▸ Records supplied
'''

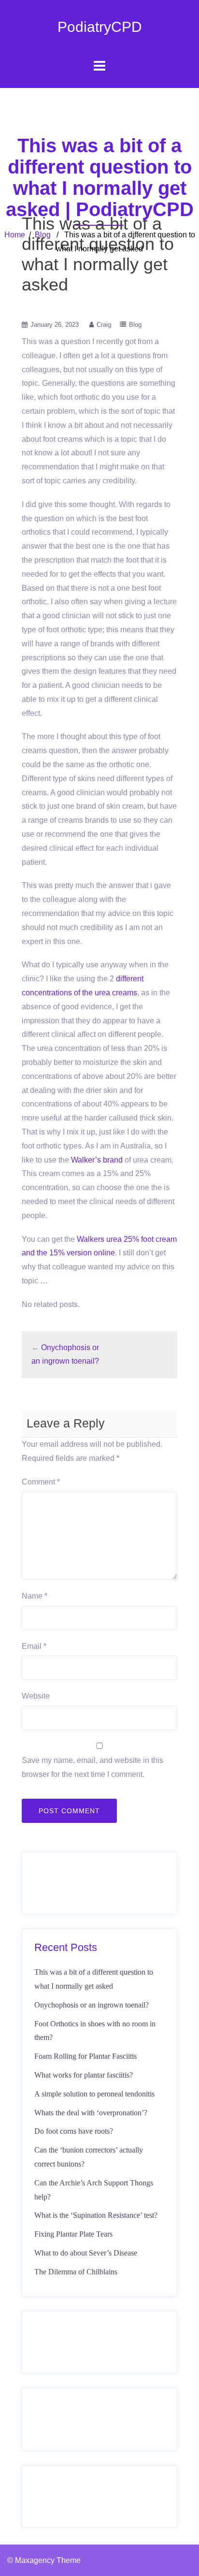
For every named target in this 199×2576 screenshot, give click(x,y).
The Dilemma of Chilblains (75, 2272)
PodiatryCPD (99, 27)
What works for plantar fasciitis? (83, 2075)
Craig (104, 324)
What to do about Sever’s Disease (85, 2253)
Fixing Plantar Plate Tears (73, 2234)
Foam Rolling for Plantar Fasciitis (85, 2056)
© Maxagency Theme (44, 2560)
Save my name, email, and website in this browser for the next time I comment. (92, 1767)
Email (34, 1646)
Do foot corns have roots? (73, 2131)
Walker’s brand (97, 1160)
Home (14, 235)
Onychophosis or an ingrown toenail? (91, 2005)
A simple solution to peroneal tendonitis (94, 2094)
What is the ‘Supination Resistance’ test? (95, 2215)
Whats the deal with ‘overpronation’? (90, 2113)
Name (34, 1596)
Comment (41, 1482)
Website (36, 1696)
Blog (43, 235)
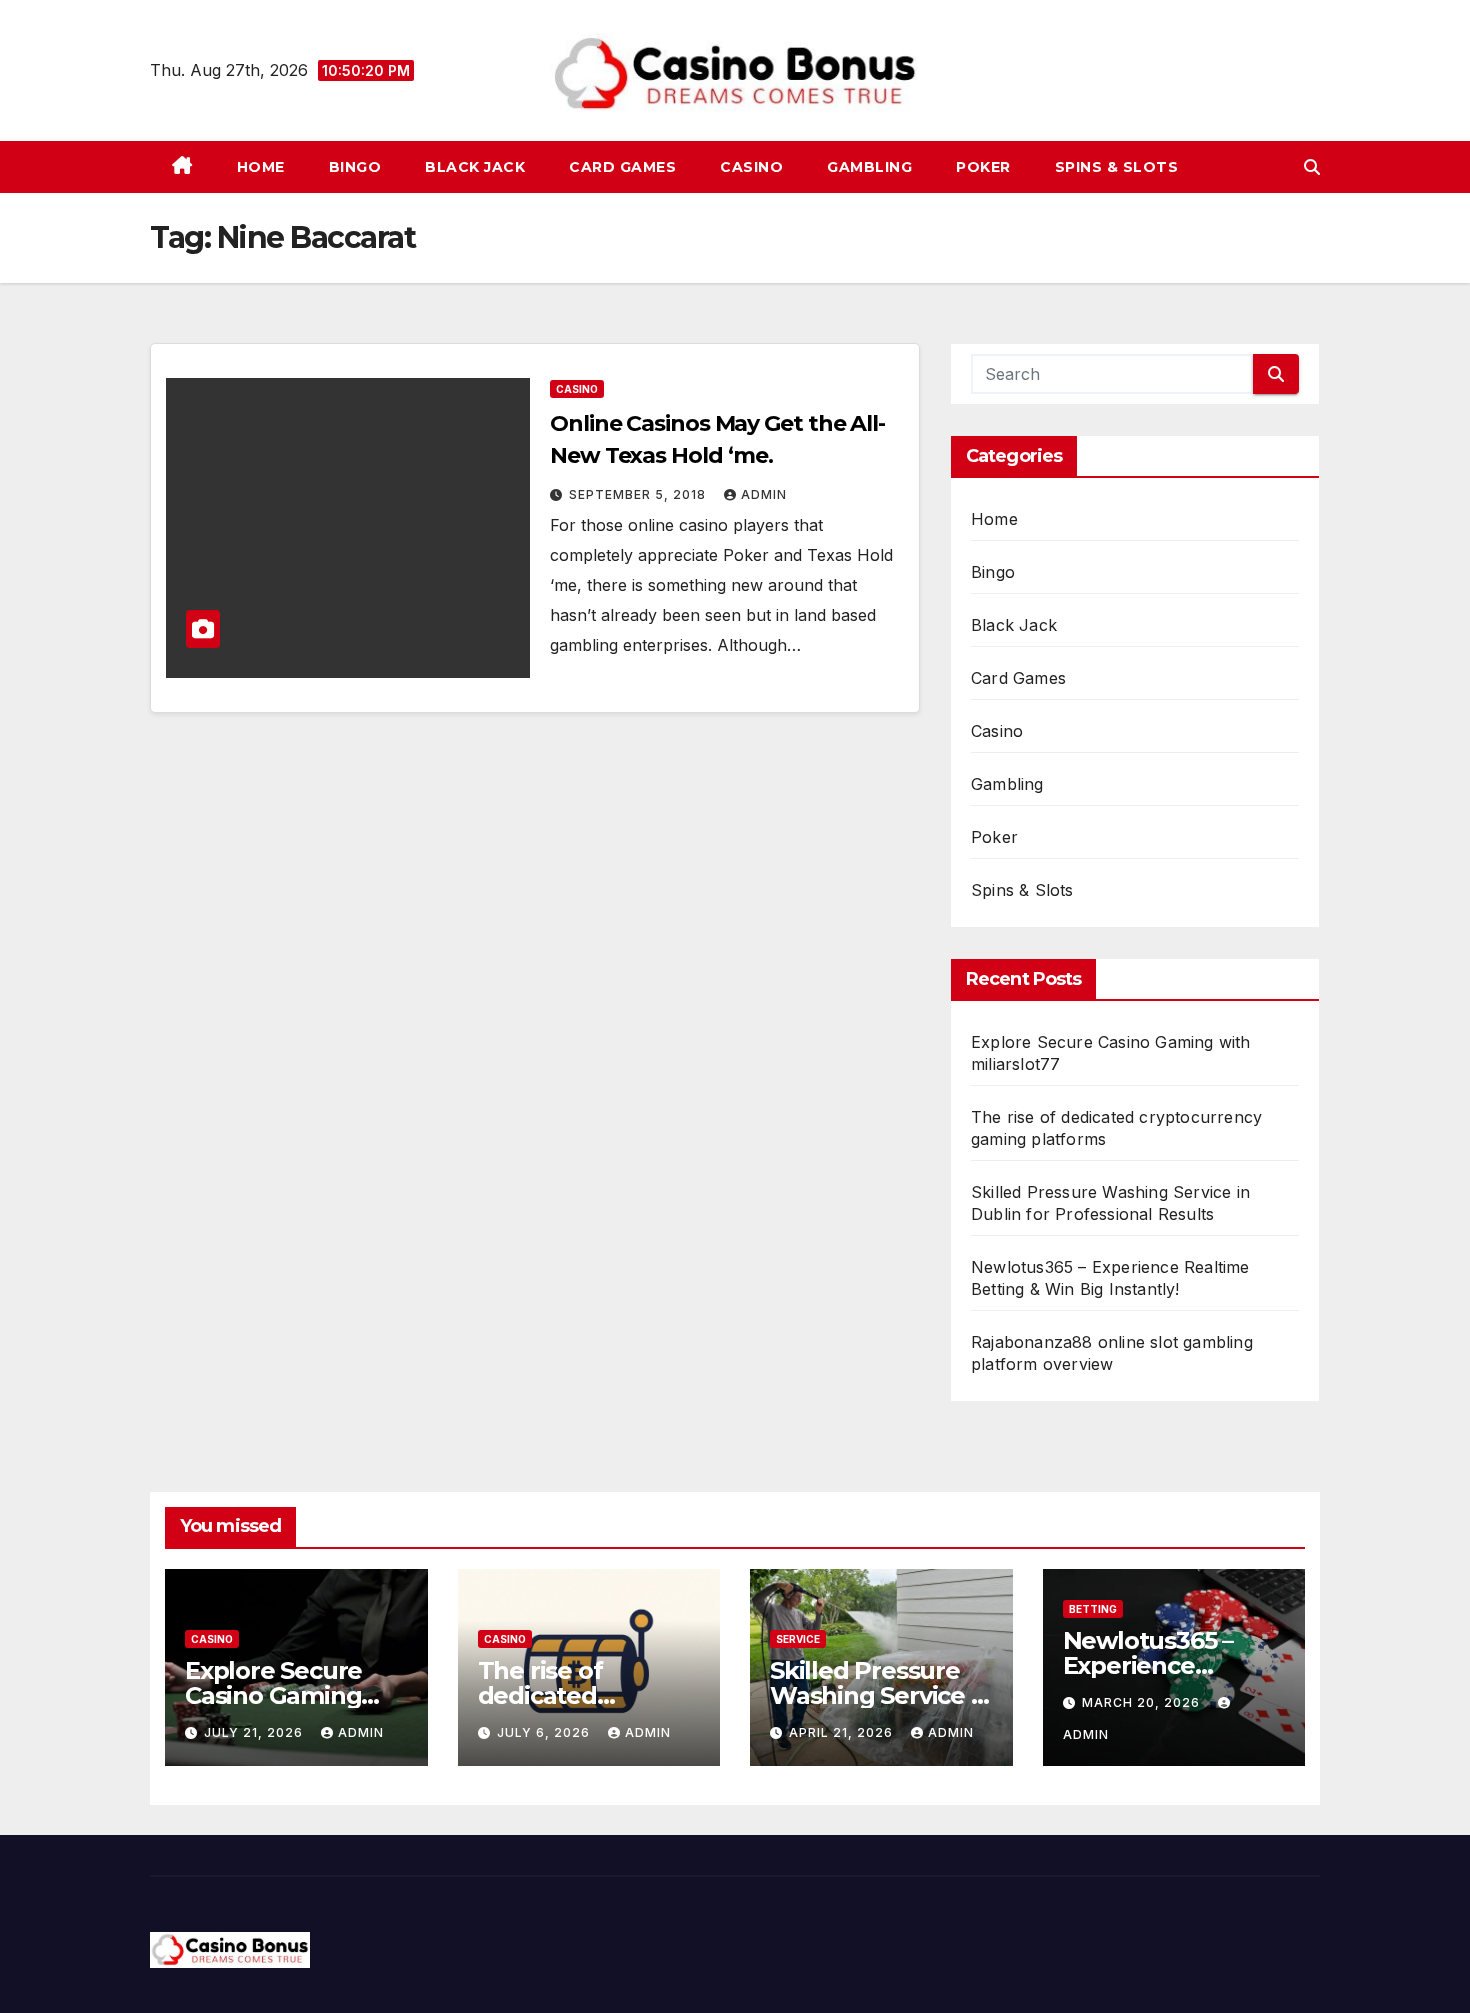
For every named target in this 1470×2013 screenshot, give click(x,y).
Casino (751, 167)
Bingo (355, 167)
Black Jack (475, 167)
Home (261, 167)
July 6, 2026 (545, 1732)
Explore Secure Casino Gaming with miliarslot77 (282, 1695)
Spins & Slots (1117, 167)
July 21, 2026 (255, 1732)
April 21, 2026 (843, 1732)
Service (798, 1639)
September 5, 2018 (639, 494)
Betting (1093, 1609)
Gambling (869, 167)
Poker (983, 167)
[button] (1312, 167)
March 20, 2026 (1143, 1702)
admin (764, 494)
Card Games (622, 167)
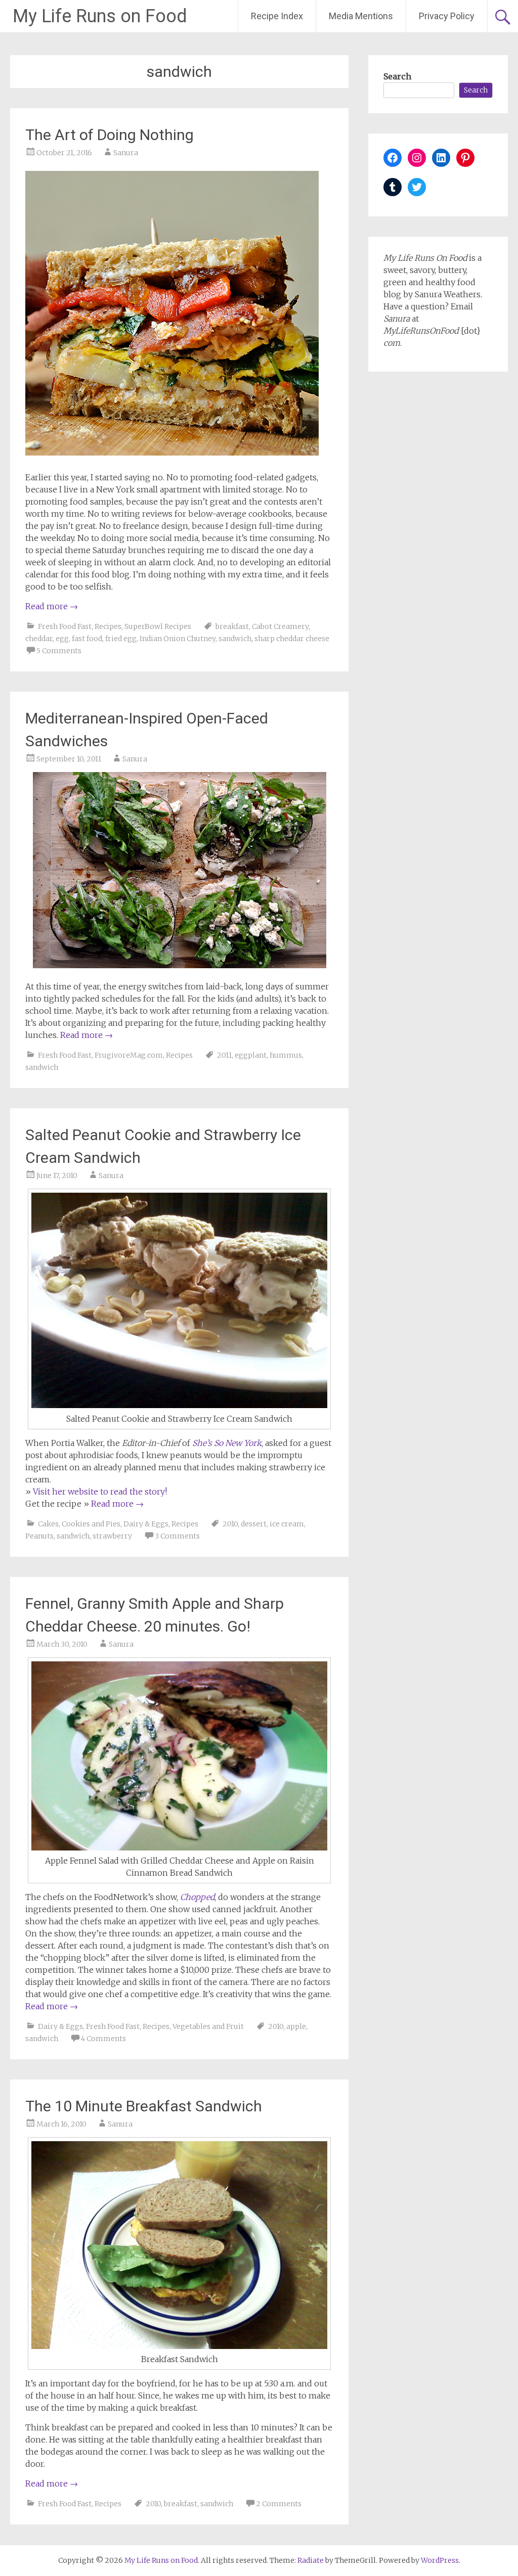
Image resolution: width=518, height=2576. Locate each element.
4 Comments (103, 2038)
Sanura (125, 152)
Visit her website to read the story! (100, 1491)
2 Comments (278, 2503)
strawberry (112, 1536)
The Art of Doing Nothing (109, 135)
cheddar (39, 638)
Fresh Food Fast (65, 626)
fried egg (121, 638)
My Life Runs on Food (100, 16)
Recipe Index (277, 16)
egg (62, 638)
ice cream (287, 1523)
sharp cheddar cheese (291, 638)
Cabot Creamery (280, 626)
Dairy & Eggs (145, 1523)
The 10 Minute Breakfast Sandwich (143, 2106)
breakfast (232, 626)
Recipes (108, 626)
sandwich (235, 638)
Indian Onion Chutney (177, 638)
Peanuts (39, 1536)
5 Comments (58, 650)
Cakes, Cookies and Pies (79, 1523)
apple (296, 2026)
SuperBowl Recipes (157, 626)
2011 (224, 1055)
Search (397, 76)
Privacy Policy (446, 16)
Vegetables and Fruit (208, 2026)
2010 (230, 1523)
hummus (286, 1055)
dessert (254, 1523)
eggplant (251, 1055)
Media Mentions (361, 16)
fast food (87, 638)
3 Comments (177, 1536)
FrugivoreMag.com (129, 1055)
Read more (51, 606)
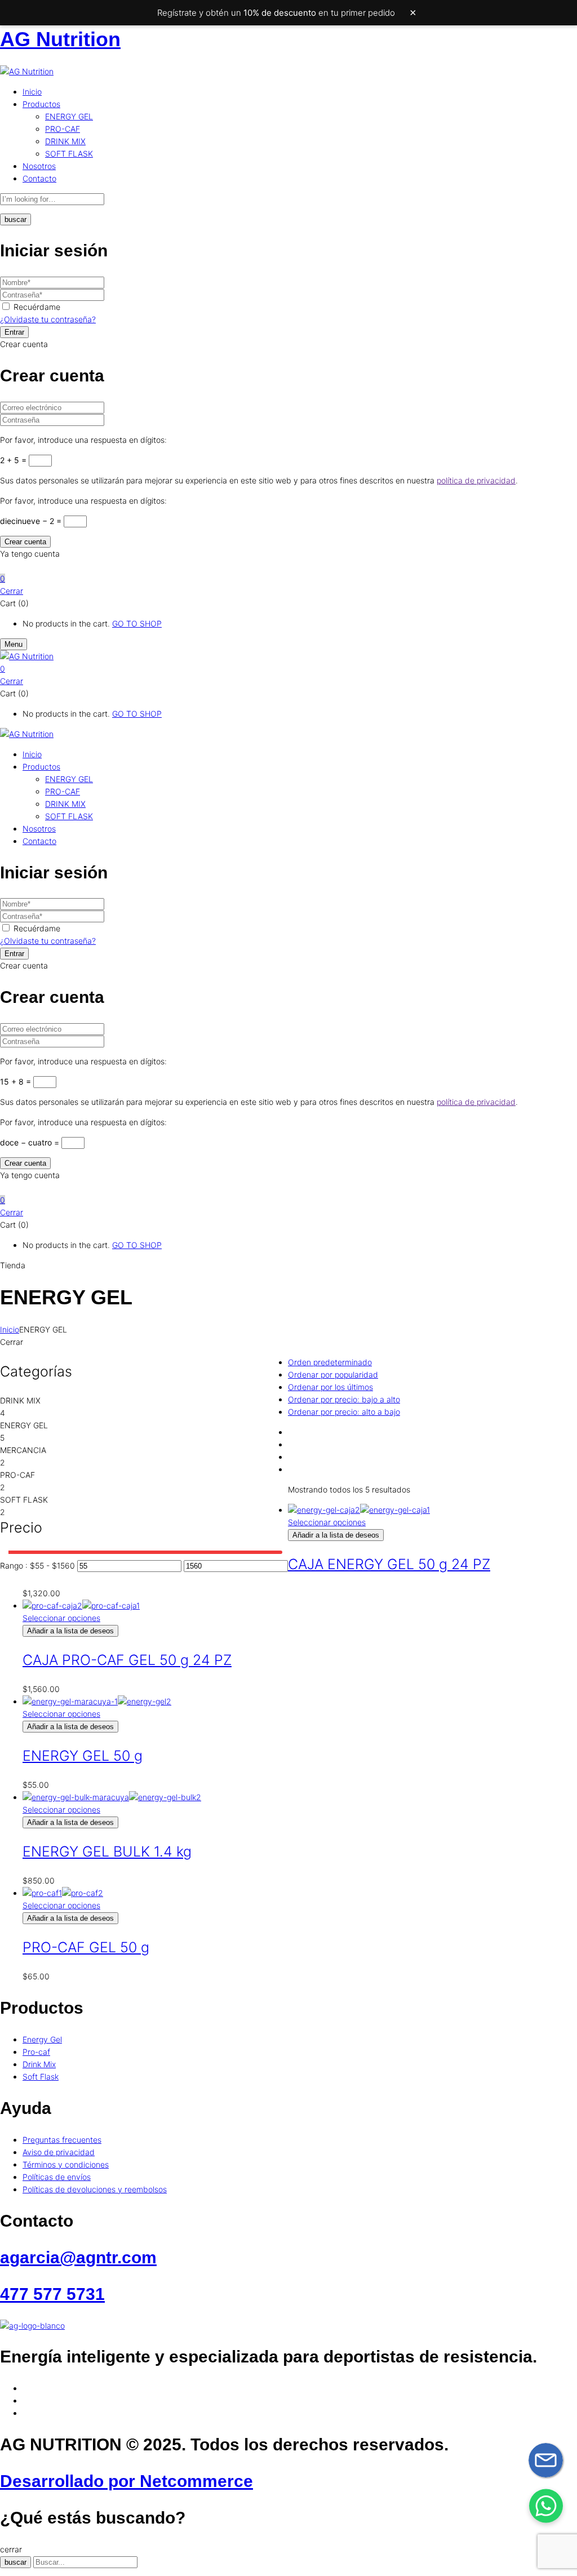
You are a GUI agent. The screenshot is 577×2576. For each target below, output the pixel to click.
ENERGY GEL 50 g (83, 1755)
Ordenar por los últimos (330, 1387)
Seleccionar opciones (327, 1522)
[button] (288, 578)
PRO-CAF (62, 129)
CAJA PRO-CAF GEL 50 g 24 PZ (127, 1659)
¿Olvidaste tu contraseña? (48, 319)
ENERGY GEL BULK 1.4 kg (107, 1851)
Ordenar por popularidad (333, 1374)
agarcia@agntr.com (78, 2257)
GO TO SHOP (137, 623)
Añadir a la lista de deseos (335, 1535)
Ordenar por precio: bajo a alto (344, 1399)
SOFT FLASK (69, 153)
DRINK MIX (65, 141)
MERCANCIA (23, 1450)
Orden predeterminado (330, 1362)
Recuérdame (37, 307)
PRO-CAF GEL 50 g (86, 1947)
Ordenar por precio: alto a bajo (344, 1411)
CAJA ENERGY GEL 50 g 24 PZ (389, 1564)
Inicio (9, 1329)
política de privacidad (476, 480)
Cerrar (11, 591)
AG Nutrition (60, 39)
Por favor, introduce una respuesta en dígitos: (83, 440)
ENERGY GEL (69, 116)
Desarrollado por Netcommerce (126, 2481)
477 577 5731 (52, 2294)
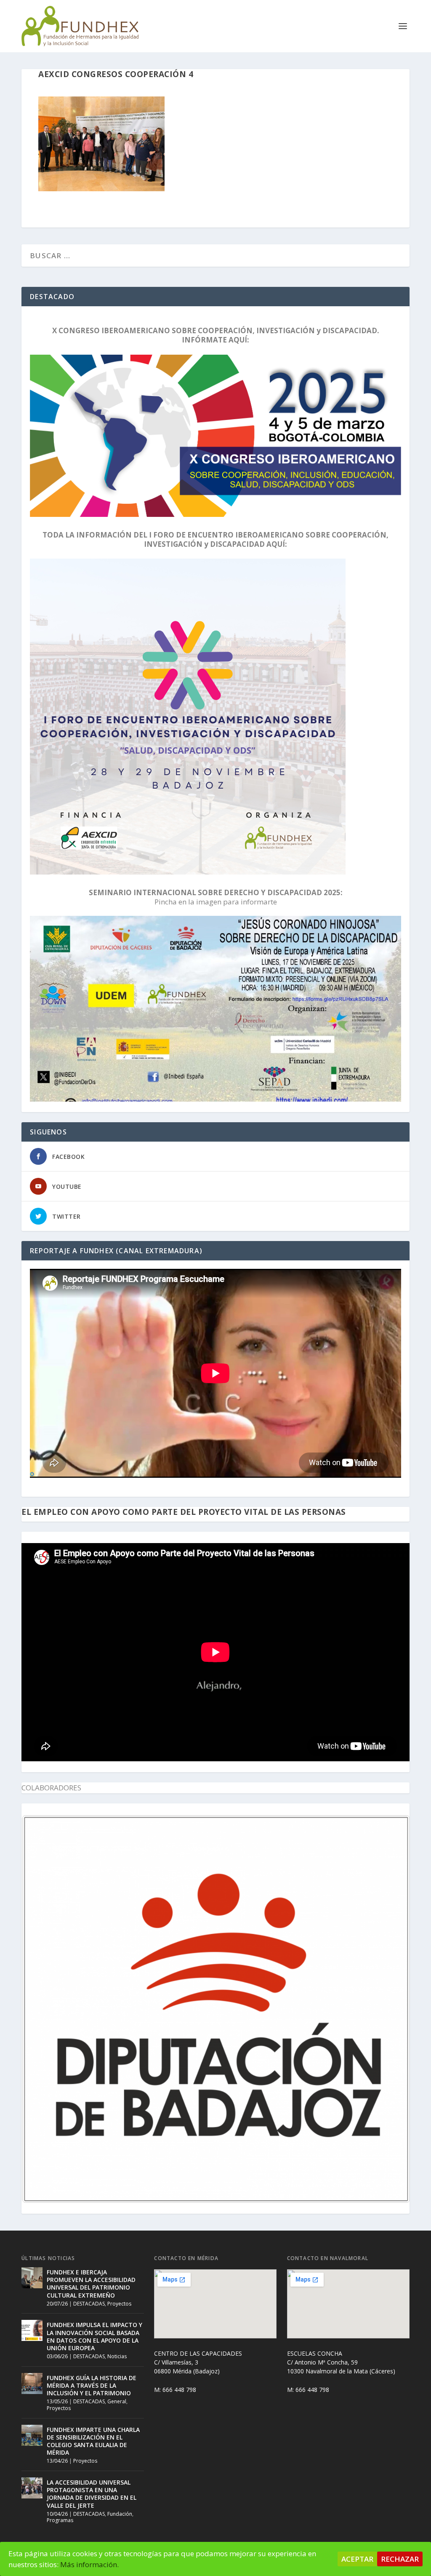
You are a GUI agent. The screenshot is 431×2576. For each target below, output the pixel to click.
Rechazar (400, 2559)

'''

▸ Task item
Some lines in the records may hold "Comments"; state how many do, and give no more than that number.

▸ Solution for this exercise
4